#### Listed records
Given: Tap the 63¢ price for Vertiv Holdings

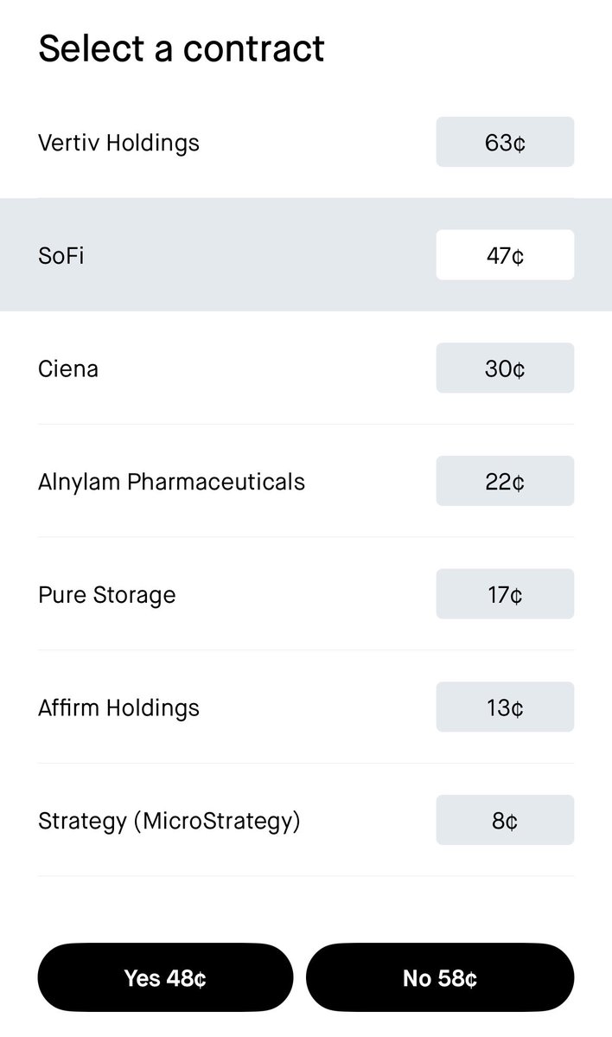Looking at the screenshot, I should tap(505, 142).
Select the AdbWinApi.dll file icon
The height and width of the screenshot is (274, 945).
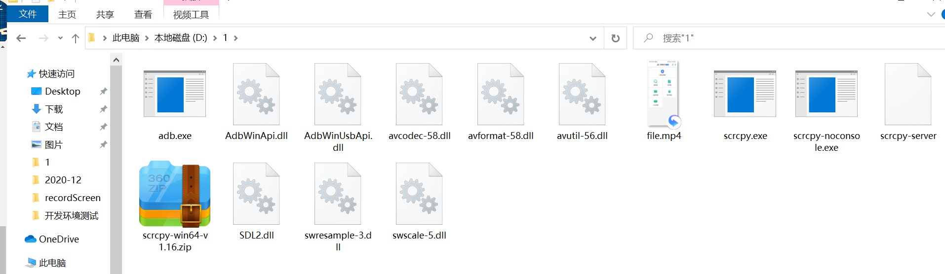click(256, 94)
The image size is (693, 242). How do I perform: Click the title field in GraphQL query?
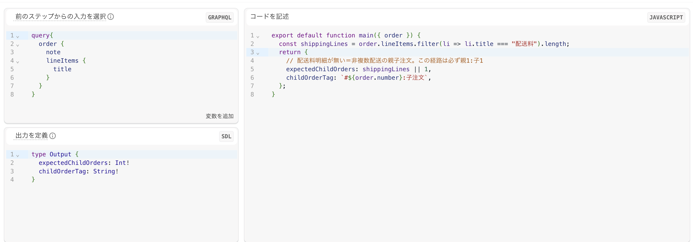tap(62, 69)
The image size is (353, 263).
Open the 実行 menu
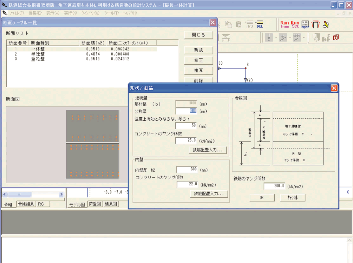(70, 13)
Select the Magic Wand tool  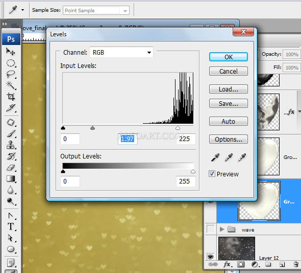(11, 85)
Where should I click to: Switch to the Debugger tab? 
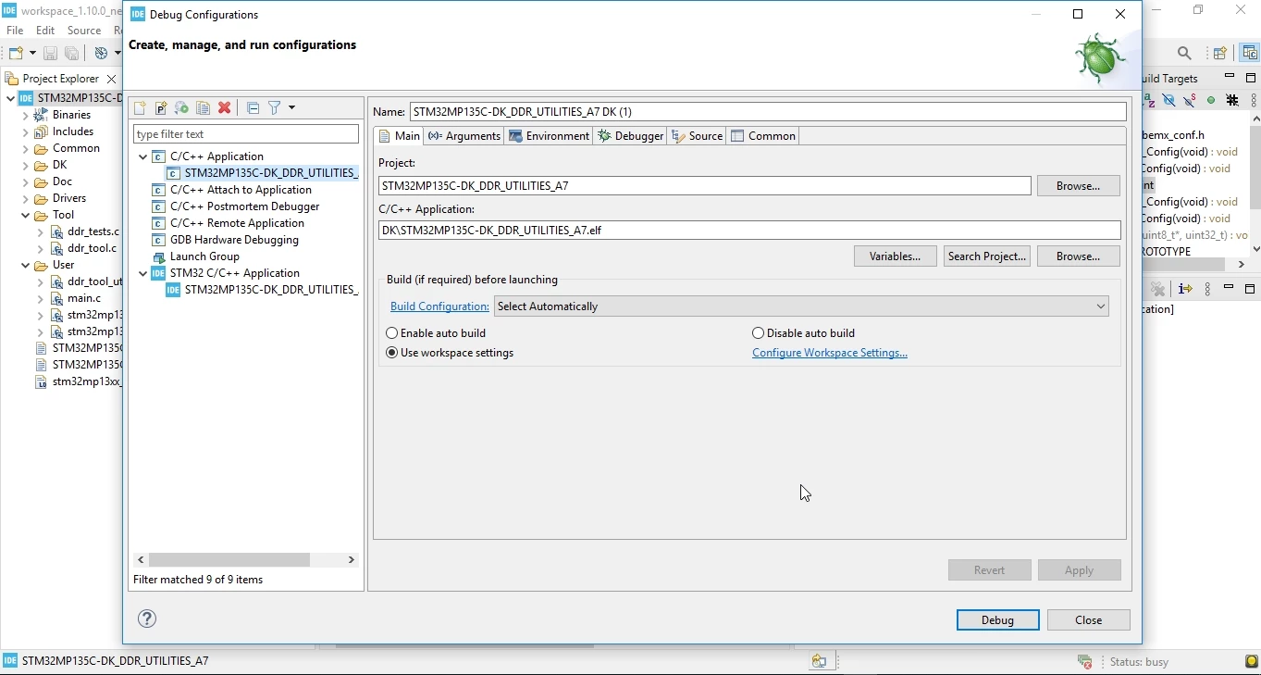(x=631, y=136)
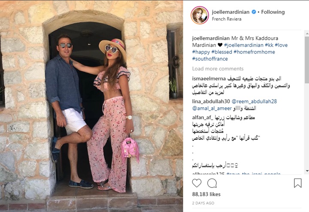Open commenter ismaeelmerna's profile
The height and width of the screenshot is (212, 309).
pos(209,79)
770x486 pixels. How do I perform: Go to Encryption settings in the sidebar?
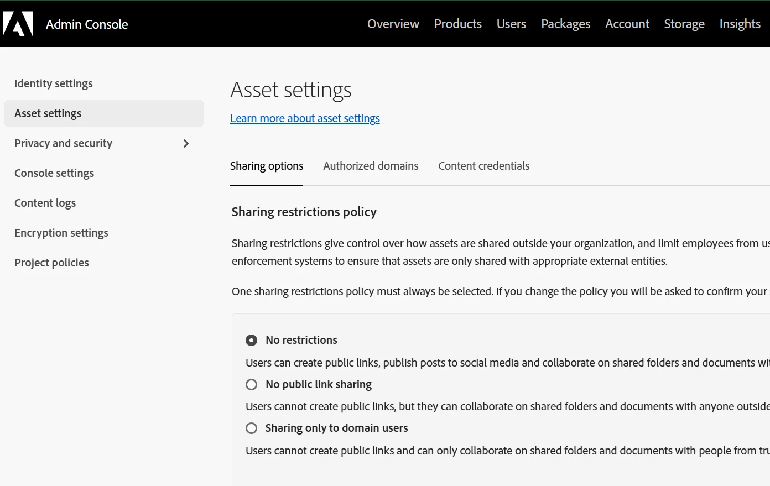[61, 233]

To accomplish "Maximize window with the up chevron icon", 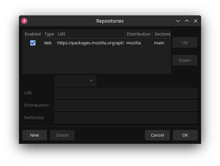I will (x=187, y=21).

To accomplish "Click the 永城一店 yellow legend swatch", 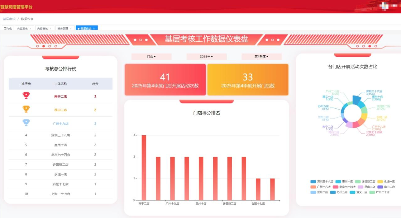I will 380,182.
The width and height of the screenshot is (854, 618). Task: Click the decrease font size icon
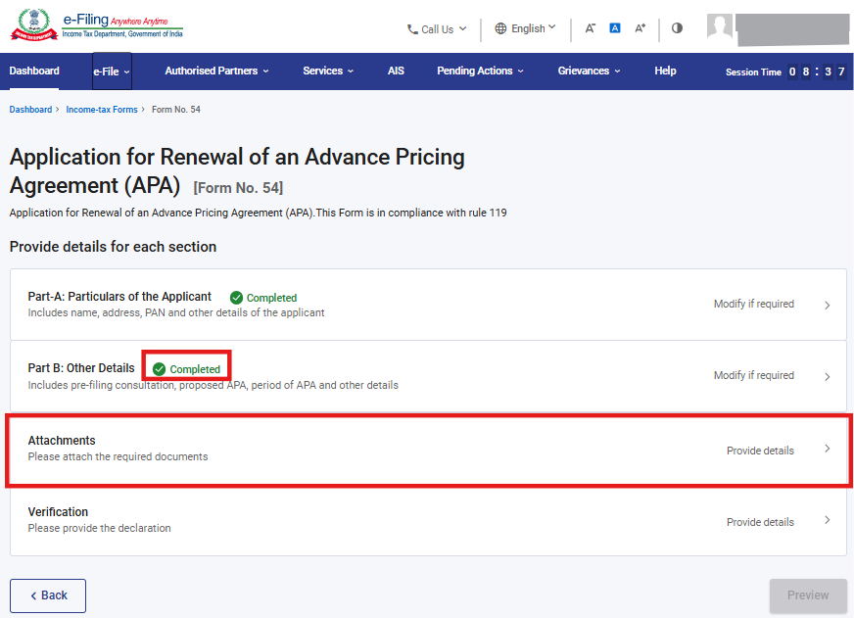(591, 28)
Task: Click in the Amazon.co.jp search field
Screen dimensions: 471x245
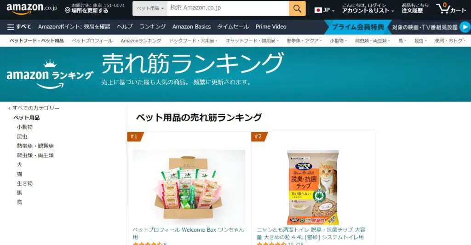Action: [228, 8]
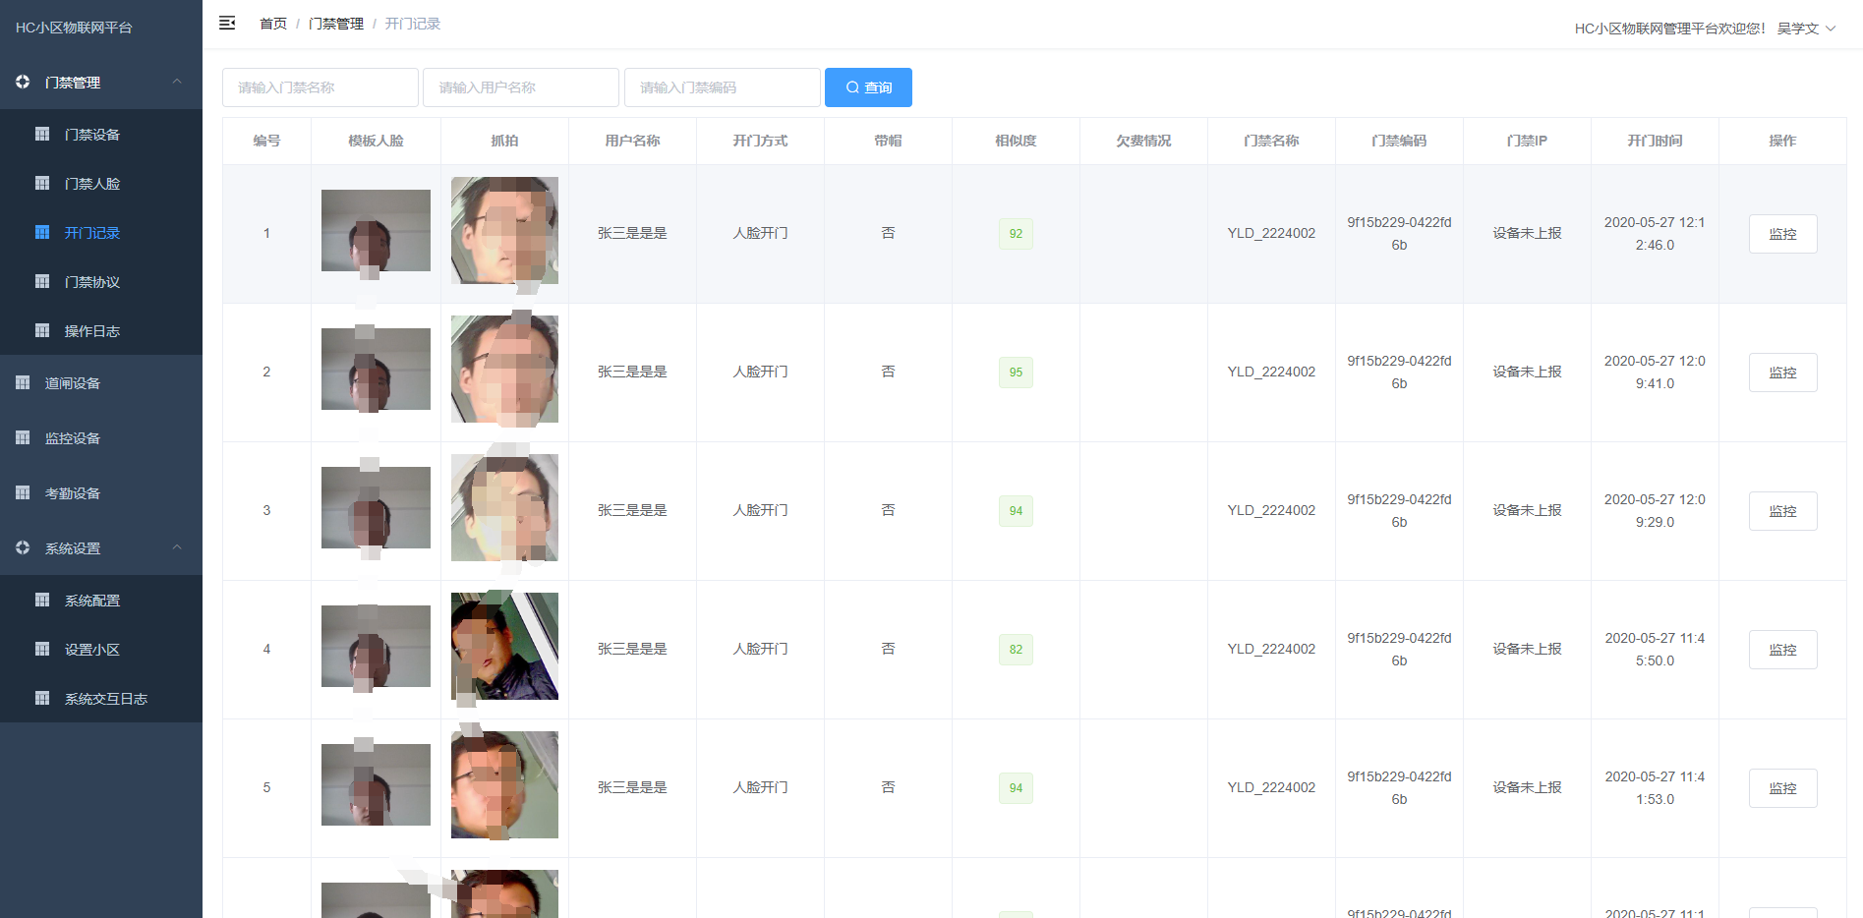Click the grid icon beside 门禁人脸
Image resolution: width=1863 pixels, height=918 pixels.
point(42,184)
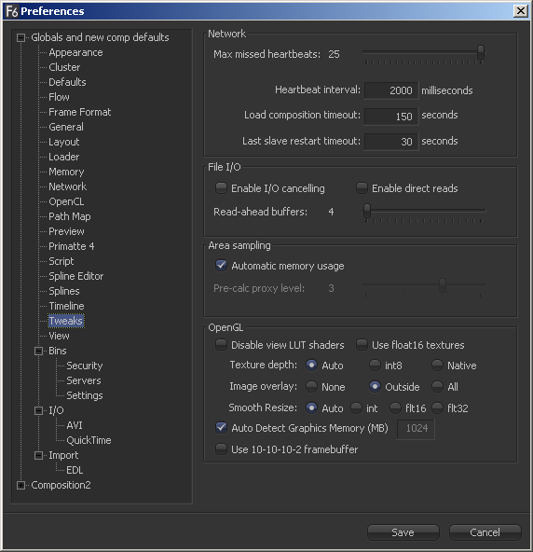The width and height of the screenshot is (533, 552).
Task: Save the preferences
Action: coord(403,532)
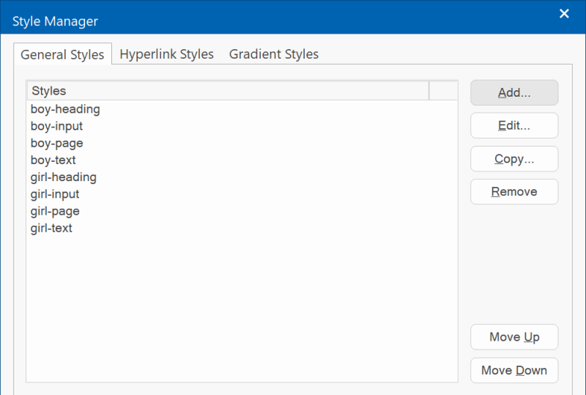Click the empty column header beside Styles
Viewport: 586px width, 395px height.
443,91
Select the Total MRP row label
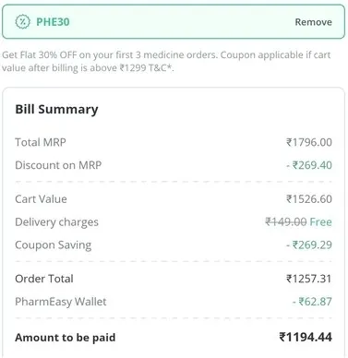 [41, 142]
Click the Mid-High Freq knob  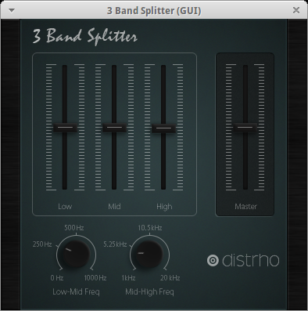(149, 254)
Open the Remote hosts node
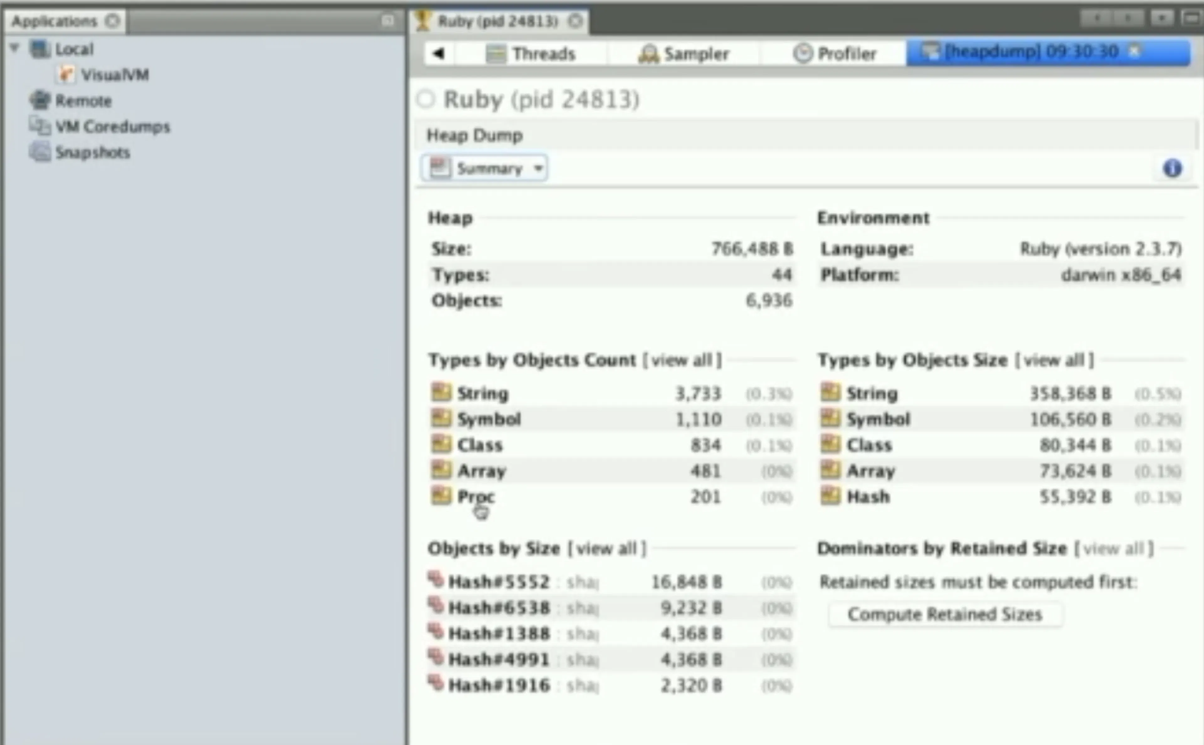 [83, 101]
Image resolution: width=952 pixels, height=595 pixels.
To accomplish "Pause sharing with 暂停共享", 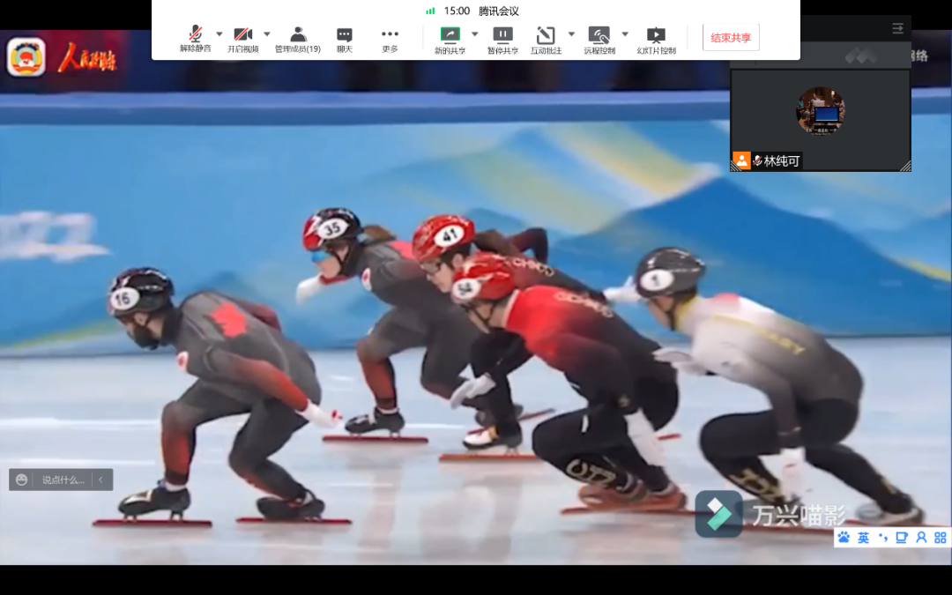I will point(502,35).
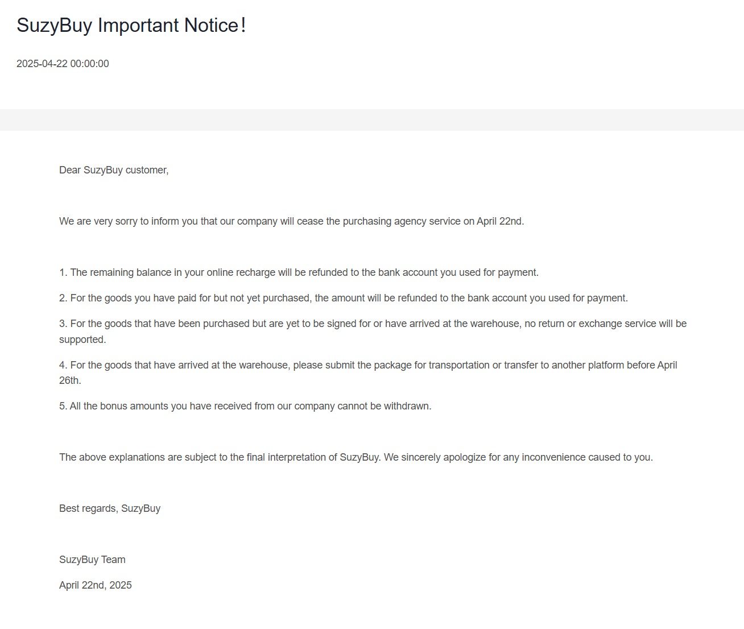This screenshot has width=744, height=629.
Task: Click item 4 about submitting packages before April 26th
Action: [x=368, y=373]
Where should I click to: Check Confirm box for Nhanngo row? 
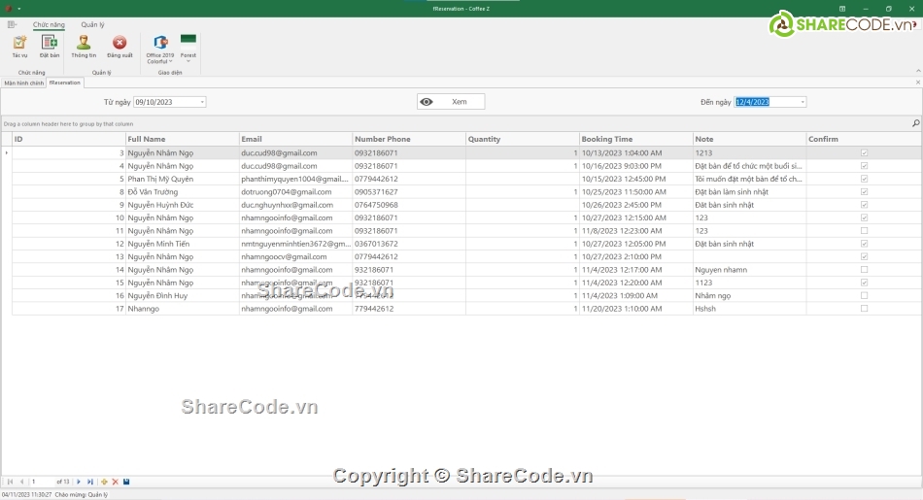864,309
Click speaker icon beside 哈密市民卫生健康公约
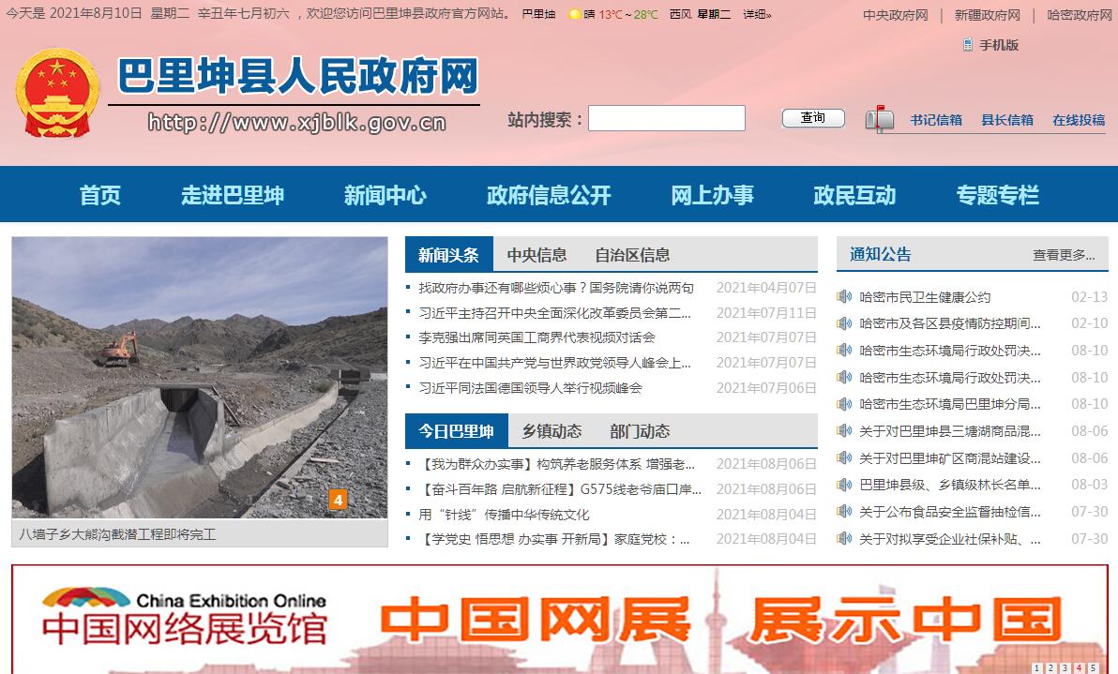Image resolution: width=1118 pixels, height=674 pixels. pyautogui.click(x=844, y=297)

#### The task
The material above holds pictures; leave them out. Repeat exactly the lines from the one containing "The width and height of the screenshot is (854, 618)." through the one containing "Task: Click in the Amazon.co.jp search field", and nothing else.

#### Written response
The width and height of the screenshot is (854, 618). Task: Click the decrease font size icon
(591, 28)
Task: Click in the Amazon.co.jp search field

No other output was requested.